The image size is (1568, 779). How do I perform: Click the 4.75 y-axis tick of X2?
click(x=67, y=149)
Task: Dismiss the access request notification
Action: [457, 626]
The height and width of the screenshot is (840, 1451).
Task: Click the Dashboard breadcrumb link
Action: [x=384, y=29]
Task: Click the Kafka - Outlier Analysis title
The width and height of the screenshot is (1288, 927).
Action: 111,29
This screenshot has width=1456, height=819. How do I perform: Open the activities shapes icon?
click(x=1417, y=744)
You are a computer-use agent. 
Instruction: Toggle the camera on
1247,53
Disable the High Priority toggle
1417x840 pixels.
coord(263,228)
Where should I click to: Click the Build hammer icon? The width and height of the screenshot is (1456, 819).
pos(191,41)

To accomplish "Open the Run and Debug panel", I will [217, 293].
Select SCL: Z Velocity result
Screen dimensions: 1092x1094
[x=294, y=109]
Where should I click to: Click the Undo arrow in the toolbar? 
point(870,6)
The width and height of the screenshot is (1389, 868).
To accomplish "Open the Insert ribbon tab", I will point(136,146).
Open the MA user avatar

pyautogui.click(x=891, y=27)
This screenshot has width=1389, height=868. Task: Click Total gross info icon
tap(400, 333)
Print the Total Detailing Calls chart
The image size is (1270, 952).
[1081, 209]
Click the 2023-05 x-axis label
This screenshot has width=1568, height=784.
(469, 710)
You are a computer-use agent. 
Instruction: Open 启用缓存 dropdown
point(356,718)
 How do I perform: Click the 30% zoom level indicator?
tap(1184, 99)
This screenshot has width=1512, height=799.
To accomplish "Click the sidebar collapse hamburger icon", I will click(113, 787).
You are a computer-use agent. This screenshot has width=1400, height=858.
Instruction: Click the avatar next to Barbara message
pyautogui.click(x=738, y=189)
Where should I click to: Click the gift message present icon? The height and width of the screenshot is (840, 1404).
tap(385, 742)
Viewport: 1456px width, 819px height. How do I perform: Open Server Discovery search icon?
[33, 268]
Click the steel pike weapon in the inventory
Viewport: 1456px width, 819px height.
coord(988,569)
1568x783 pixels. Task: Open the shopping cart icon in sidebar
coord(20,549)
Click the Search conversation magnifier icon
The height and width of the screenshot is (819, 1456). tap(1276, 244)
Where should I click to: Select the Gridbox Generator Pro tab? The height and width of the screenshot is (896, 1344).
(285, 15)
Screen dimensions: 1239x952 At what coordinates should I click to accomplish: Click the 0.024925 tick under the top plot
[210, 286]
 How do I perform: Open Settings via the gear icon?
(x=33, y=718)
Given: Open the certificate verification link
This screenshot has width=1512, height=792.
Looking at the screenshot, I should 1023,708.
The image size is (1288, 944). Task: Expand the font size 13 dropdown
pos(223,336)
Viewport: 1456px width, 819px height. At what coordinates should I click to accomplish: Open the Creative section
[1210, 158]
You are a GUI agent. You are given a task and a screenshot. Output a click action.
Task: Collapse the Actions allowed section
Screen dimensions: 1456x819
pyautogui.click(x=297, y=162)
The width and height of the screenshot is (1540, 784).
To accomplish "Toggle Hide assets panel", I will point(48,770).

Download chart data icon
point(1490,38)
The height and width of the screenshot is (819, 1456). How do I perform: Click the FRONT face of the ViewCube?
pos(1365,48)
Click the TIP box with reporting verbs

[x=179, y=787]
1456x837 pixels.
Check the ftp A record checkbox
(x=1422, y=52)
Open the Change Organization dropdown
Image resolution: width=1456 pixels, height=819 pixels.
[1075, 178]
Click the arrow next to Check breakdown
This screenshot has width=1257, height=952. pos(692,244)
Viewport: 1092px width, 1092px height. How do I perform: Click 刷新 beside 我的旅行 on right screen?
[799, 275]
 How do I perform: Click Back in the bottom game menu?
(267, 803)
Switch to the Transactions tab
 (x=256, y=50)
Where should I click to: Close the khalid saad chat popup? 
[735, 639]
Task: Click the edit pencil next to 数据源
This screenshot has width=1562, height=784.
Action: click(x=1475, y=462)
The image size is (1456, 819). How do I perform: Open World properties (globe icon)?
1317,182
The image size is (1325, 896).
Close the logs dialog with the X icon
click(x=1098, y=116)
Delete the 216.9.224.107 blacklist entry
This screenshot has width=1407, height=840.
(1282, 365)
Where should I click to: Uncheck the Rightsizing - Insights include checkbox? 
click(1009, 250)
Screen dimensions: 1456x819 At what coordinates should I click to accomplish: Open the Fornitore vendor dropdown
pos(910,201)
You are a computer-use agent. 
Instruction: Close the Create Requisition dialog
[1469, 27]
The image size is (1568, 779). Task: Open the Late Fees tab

+---+

* PROBLEM STATEMENT *
Transcribe all of the material above with complete accuracy.

* FINISHED TASK *
The image size is (1568, 779). How do I perform: Click the 4.75 y-axis tick of X2?
click(x=67, y=149)
Task: Dismiss the access request notification
Action: [457, 626]
The height and width of the screenshot is (840, 1451).
Task: Click the Dashboard breadcrumb link
Action: [x=384, y=29]
Task: Click the Kafka - Outlier Analysis title
The width and height of the screenshot is (1288, 927).
Action: 111,29
This screenshot has width=1456, height=819. How do I perform: Open the activities shapes icon?
click(x=1417, y=744)
You are a computer-use agent. 
Instruction: Toggle the camera on
1247,53
Disable the High Priority toggle
1417x840 pixels.
coord(263,228)
Where should I click to: Click the Build hammer icon? The width and height of the screenshot is (1456, 819).
pos(191,41)

To accomplish "Open the Run and Debug panel", I will [217, 293].
Select SCL: Z Velocity result
Screen dimensions: 1092x1094
[x=294, y=109]
Where should I click to: Click the Undo arrow in the toolbar? 
point(870,6)
The width and height of the screenshot is (1389, 868).
To accomplish "Open the Insert ribbon tab", I will point(136,146).
Open the MA user avatar

pyautogui.click(x=891, y=27)
This screenshot has width=1389, height=868. Task: Click Total gross info icon
tap(400, 333)
Print the Total Detailing Calls chart
The image size is (1270, 952).
[1081, 209]
Click the 2023-05 x-axis label
This screenshot has width=1568, height=784.
(469, 710)
You are a computer-use agent. 
Instruction: Open 启用缓存 dropdown
point(356,718)
 How do I perform: Click the 30% zoom level indicator?
tap(1184, 99)
This screenshot has width=1512, height=799.
To accomplish "Click the sidebar collapse hamburger icon", I will click(113, 787).
You are a computer-use agent. This screenshot has width=1400, height=858.
Instruction: Click the avatar next to Barbara message
pyautogui.click(x=738, y=189)
Where should I click to: Click the gift message present icon? The height and width of the screenshot is (840, 1404).
tap(385, 742)
Viewport: 1456px width, 819px height. How do I perform: Open Server Discovery search icon?
[33, 268]
Click the steel pike weapon in the inventory
Viewport: 1456px width, 819px height.
coord(988,569)
1568x783 pixels. Task: Open the shopping cart icon in sidebar
coord(20,549)
Click the Search conversation magnifier icon
The height and width of the screenshot is (819, 1456). tap(1276, 244)
Where should I click to: Select the Gridbox Generator Pro tab? The height and width of the screenshot is (896, 1344).
(285, 15)
Screen dimensions: 1239x952 At what coordinates should I click to accomplish: Click the 0.024925 tick under the top plot
[210, 286]
 How do I perform: Open Settings via the gear icon?
(x=33, y=718)
Given: Open the certificate verification link
This screenshot has width=1512, height=792.
Looking at the screenshot, I should 1023,708.
The image size is (1288, 944). Task: Expand the font size 13 dropdown
pos(223,336)
Viewport: 1456px width, 819px height. At what coordinates should I click to accomplish: Open the Creative section
[1210, 158]
You are a GUI agent. You are given a task and a screenshot. Output a click action.
Task: Collapse the Actions allowed section
Screen dimensions: 1456x819
pyautogui.click(x=297, y=162)
The width and height of the screenshot is (1540, 784).
To accomplish "Toggle Hide assets panel", I will point(48,770).

Download chart data icon
point(1490,38)
The height and width of the screenshot is (819, 1456). How do I perform: Click the FRONT face of the ViewCube?
pos(1365,48)
Click the TIP box with reporting verbs

[x=179, y=787]
1456x837 pixels.
Check the ftp A record checkbox
(x=1422, y=52)
Open the Change Organization dropdown
Image resolution: width=1456 pixels, height=819 pixels.
[1075, 178]
Click the arrow next to Check breakdown
This screenshot has width=1257, height=952. pos(692,244)
Viewport: 1092px width, 1092px height. How do I perform: Click 刷新 beside 我的旅行 on right screen?
[799, 275]
 How do I perform: Click Back in the bottom game menu?
(267, 803)
Switch to the Transactions tab
 (x=256, y=50)
Where should I click to: Close the khalid saad chat popup? 
[735, 639]
Task: Click the edit pencil next to 数据源
This screenshot has width=1562, height=784.
Action: click(x=1475, y=462)
The image size is (1456, 819). How do I perform: Open World properties (globe icon)?
1317,182
The image size is (1325, 896).
Close the logs dialog with the X icon
click(x=1098, y=116)
Delete the 216.9.224.107 blacklist entry
This screenshot has width=1407, height=840.
(1282, 365)
Where should I click to: Uncheck the Rightsizing - Insights include checkbox? 
click(1009, 250)
Screen dimensions: 1456x819 At what coordinates should I click to accomplish: Open the Fornitore vendor dropdown
pos(910,201)
You are a computer-use agent. 
Instruction: Close the Create Requisition dialog
[1469, 27]
The image size is (1568, 779). Task: Open the Late Fees tab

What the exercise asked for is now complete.